Friday, November 04, 2011

When Undercoating With Aluminum Paint Was The Thing
By Bryce Martin

Vehicles in the 1950s were highly susceptible to rust and corrosion because of the change from a separate chassis frame made from thick steel to a uni-body construction with shaped panels. The less thick steel and a different composition, together with ice-melting chemicals, mainly salt, led to rapid corrosion problems.

Orbie Martin jumped at the opportunity to solve the problem for car owners.

Undercoating, using aluminum paint. It was the new thing, the business to get into.

He bought a compressor, barrels of aluminum paint, hoses and sprayers, a paint hood, and went into business, operating at his residence and as a mobile unit.

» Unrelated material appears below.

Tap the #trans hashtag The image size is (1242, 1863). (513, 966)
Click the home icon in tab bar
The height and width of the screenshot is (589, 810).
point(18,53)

I stopped by one day on a neighborhood walk and he was at work in front of his outbuilding. The large four-wheeled, towable compressor ran on either gasoline or diesel, I'm not sure which, and was noisy. A silvery mist spewed from underneath a car he was spraying. I watched for a spell from the edge of the road. Orbie rose from his stoop, quit spraying and stood up. He looked like the Tin Man in the Wizard of Oz.

The silvery paint stood out so well I could see a glimpse of the chassis. It was an area I would not have noticed otherwise. The paint might have helped with slowing or preventing of rust but it failed in overall eye appeal.

In a few weeks, Orbie's paint spraying equipment disappeared and he was involved with a hot, new profession inside his outbuilding: repairing televisions.

"He might be on to somethin'," my Grandfather said. "They make 'em to break so you'll have to buy their parts to fix 'em."